= WHAT THE TASK ASKS =
Data follows below. Repeat exactly the lines between the line holding "Instruction: Turn off" and the line holding "The width and", inclusive, and nothing more; drop pictures.

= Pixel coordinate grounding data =
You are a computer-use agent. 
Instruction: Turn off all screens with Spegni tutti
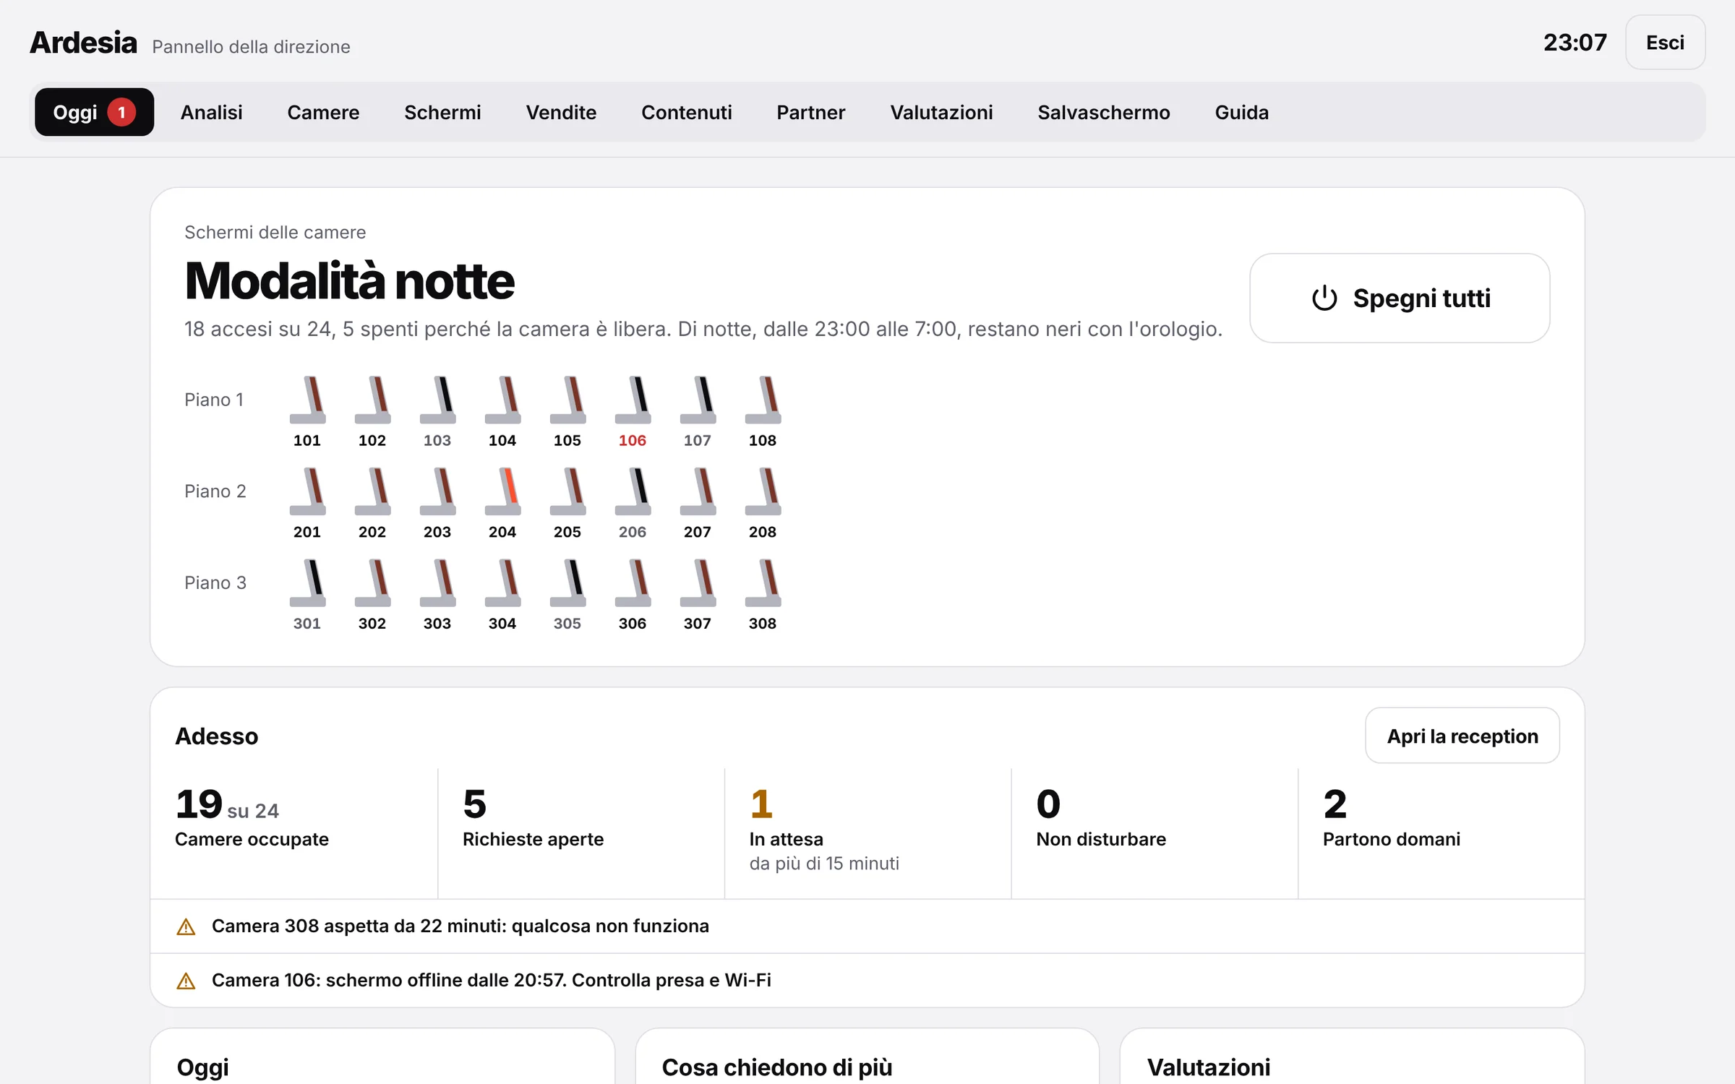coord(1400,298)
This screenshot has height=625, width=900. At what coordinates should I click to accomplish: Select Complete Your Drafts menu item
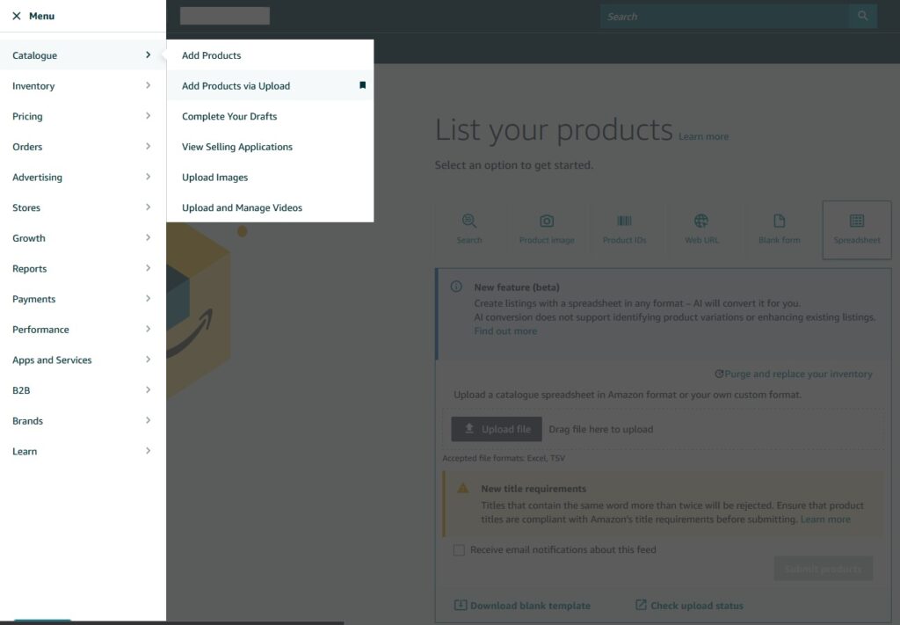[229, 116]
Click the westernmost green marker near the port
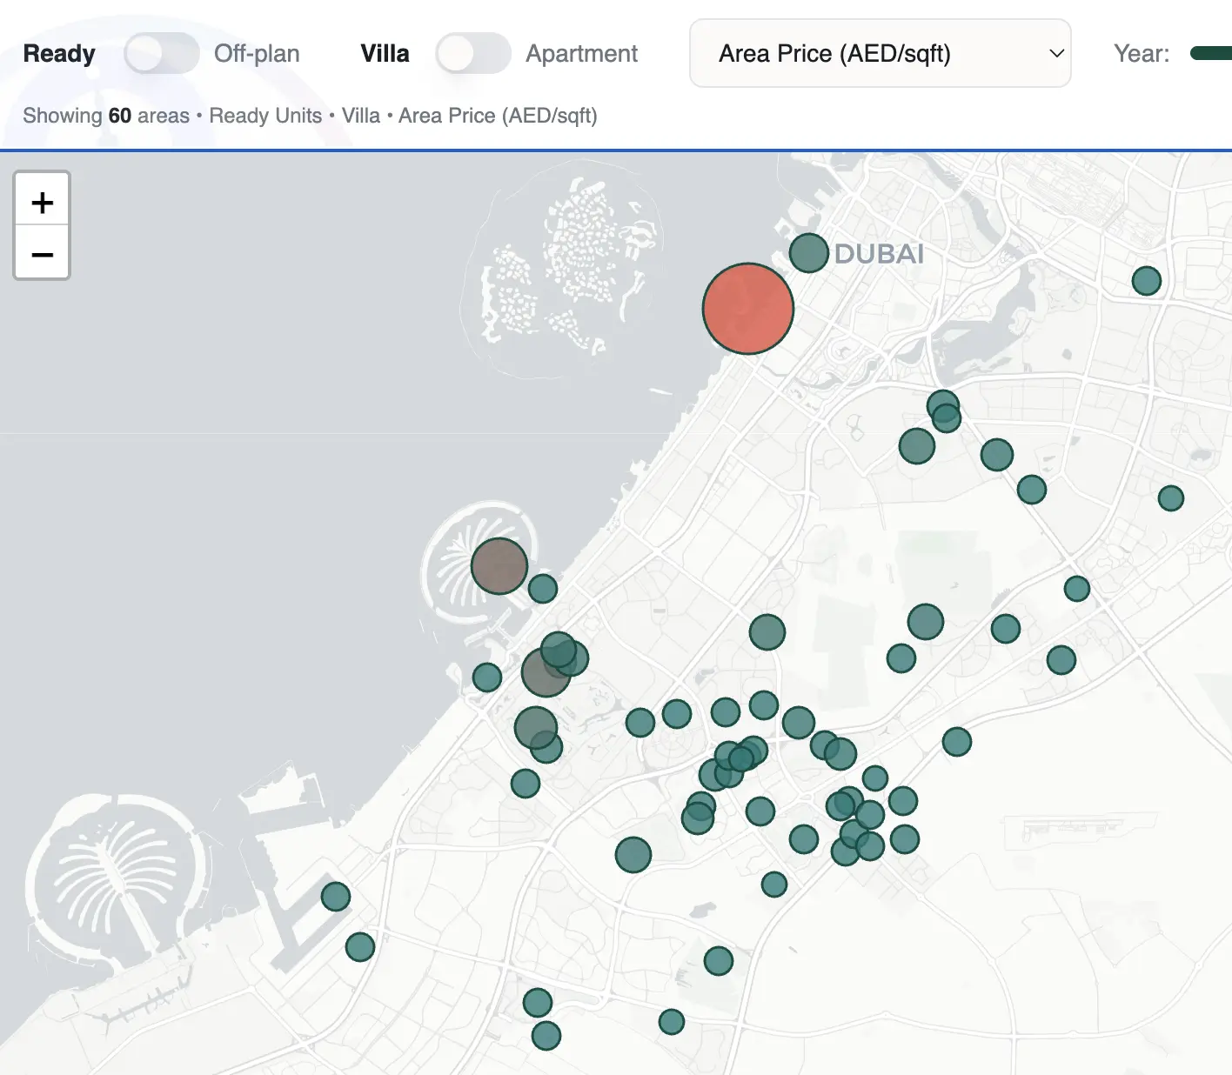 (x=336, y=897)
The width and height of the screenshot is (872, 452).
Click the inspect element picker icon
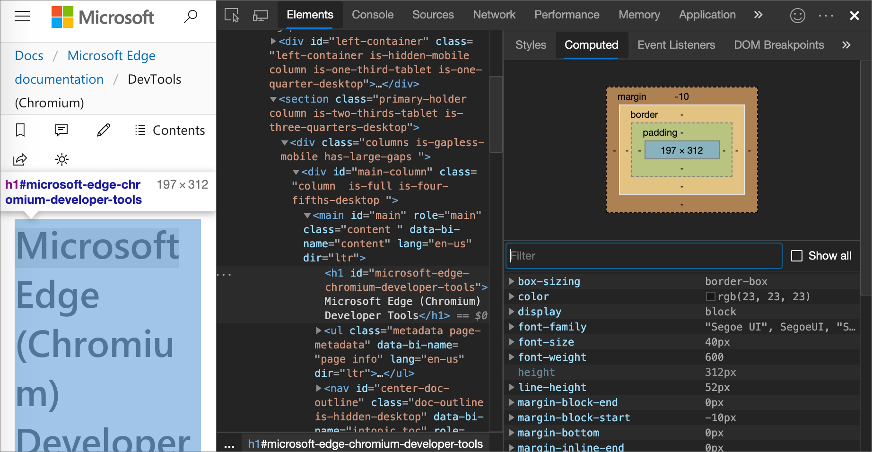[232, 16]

--

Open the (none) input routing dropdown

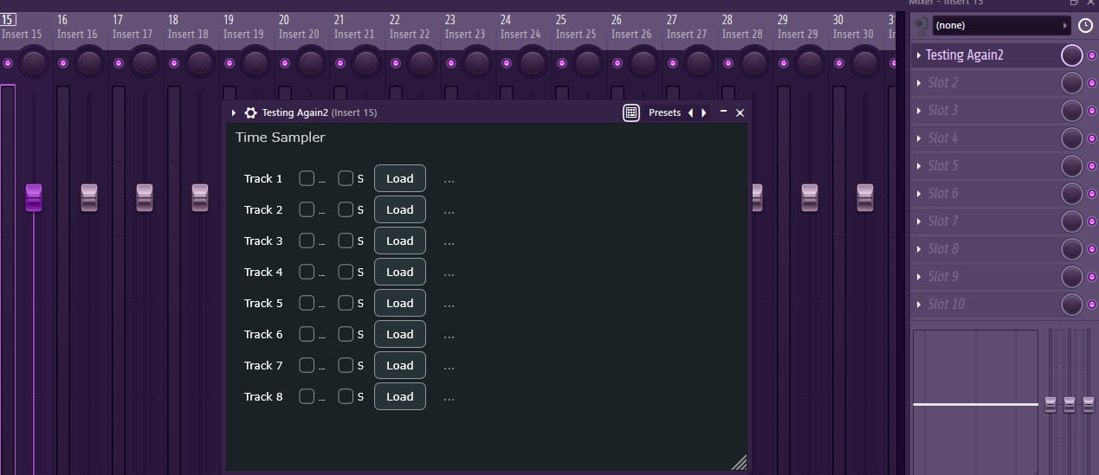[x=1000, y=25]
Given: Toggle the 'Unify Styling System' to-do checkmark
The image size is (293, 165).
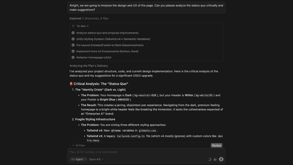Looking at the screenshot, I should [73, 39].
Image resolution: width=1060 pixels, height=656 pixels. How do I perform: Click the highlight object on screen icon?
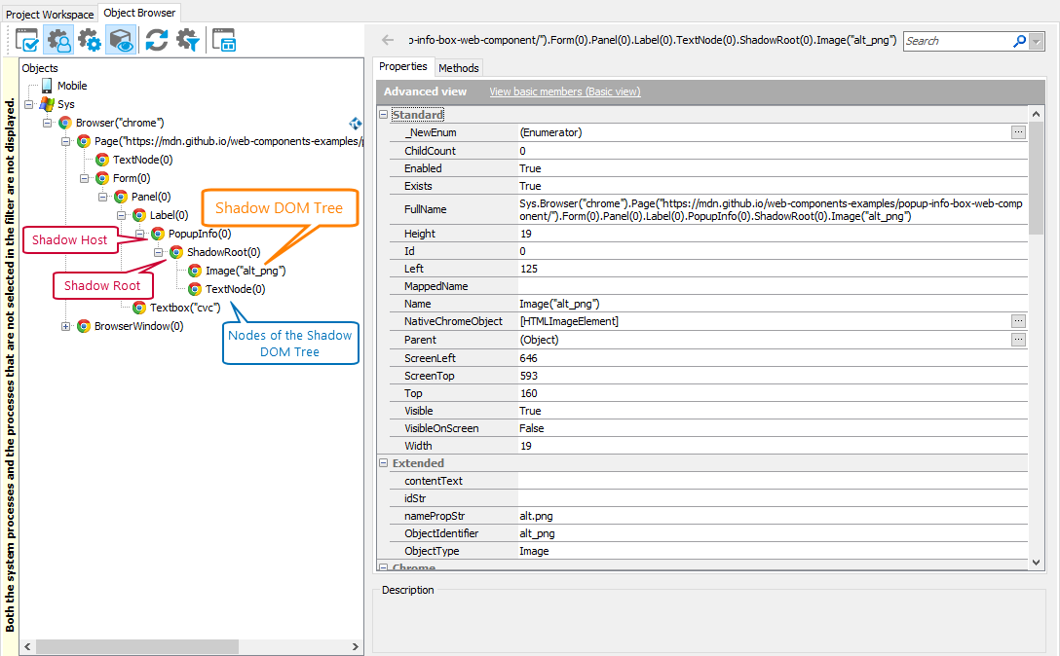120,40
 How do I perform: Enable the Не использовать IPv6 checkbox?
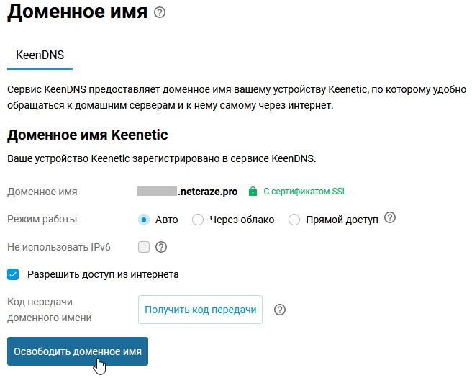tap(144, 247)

--

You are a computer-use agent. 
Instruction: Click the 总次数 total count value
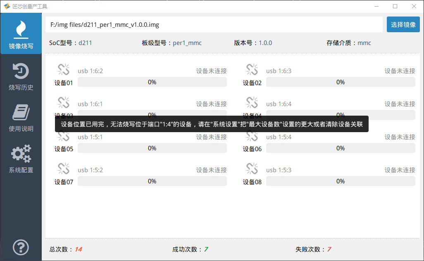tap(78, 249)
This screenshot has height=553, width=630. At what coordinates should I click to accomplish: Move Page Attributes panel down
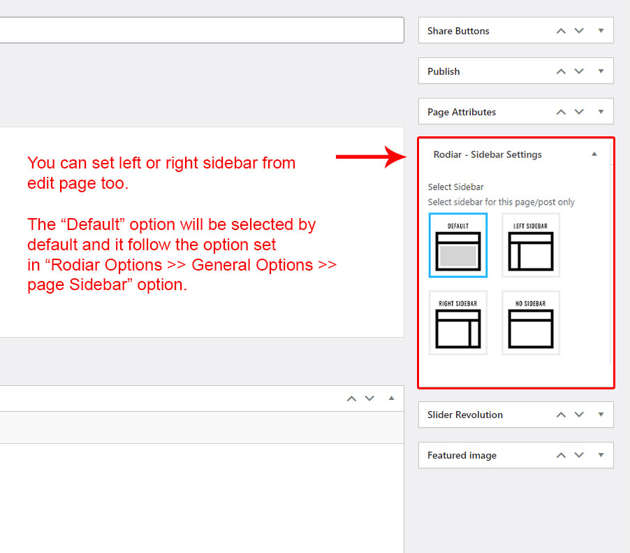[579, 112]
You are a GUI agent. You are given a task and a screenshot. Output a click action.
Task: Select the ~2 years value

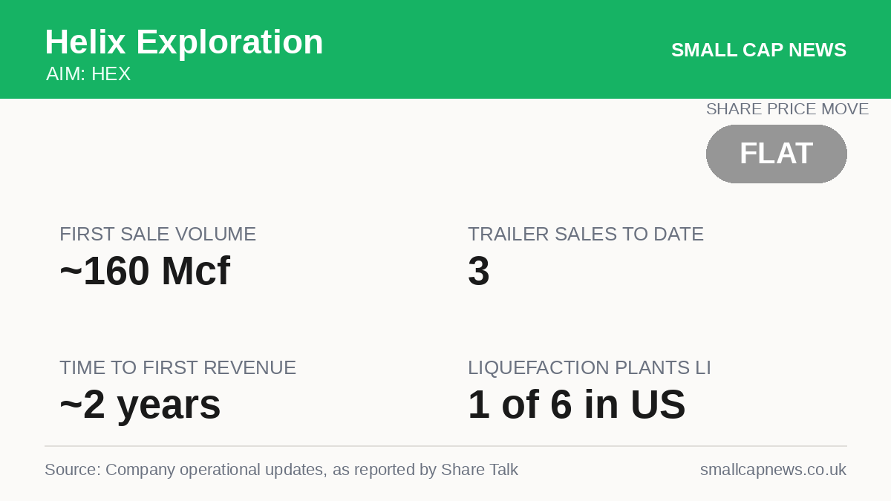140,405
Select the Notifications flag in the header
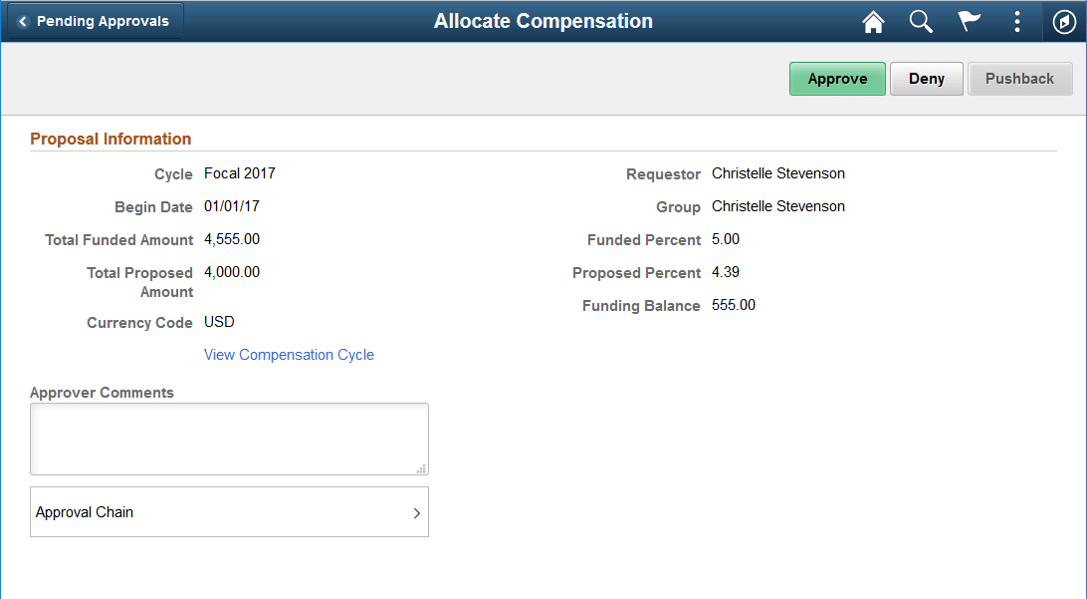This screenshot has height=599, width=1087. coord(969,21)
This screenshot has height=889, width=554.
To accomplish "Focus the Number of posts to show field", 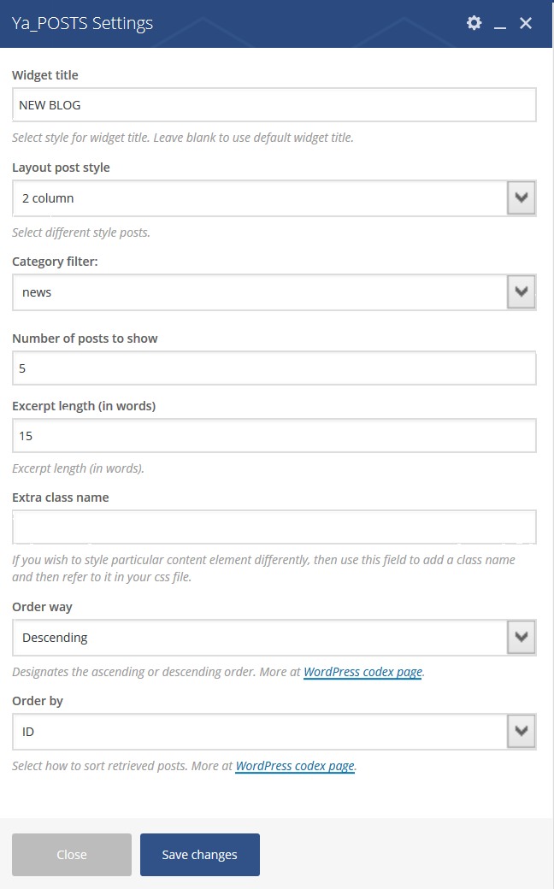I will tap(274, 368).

= THE ANSWER =
Instruction: Turn off all screens with Spegni tutti
coord(1400,298)
This screenshot has height=625, width=900. At what coordinates should I click to accomplish: Select Complete Your Drafts menu item
[229, 116]
Click the westernmost green marker near the port
 (x=336, y=897)
The width and height of the screenshot is (872, 452).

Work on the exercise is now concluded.